• **Work required**: Should the word "This" occur in a line of the records, copy that line.

• **Data provided**:

----------------------------------------

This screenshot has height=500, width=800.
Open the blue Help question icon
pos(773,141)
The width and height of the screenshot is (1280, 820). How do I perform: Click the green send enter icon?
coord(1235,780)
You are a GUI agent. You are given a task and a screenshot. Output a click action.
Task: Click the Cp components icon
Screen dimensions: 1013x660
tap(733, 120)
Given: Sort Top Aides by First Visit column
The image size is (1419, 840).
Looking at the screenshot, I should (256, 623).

----------------------------------------

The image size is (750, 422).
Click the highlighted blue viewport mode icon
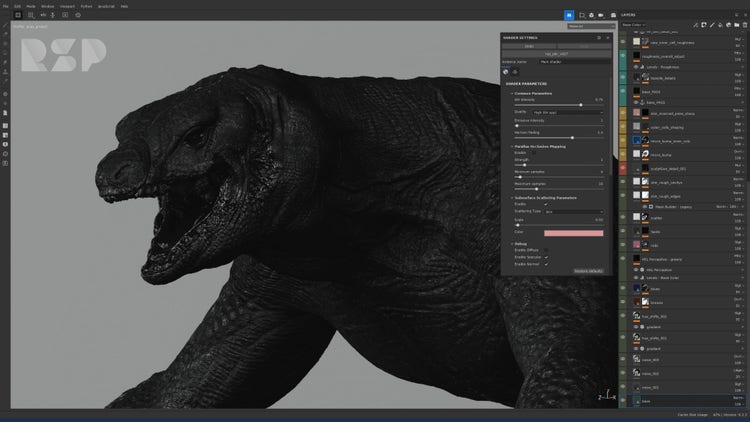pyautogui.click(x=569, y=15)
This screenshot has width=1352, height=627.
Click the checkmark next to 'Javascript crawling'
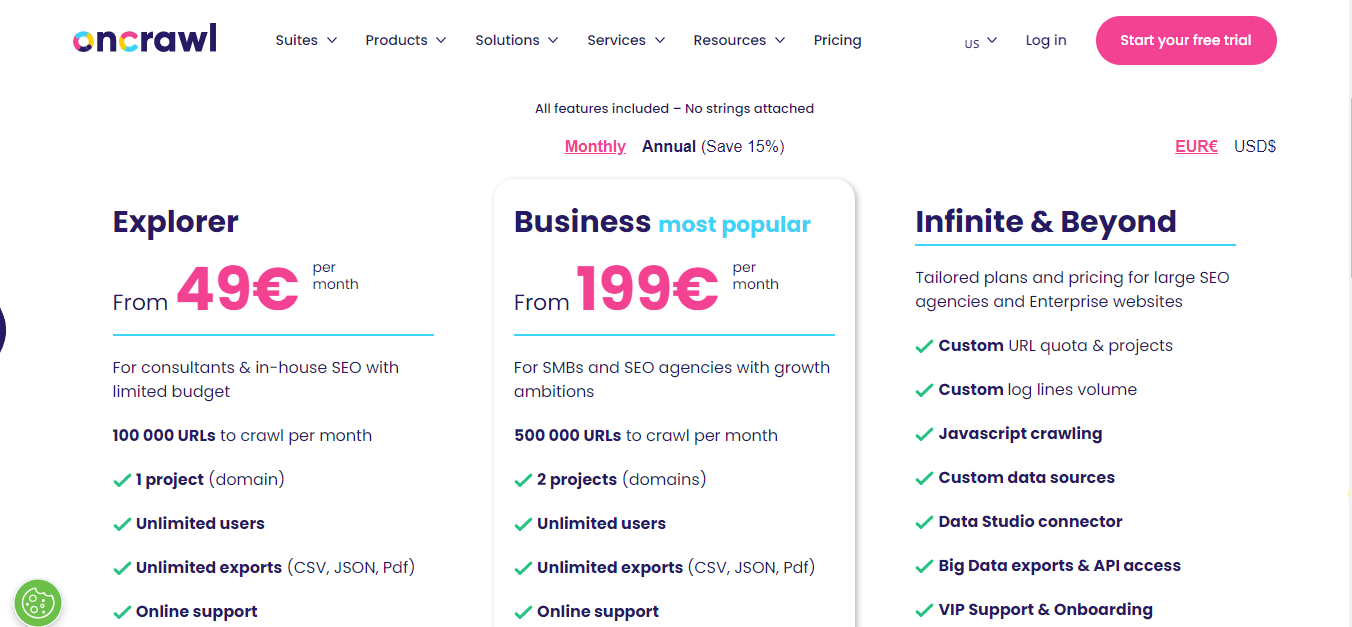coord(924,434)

----------------------------------------

• **Solved problem**:
This screenshot has height=500, width=800.
This screenshot has width=1352, height=627.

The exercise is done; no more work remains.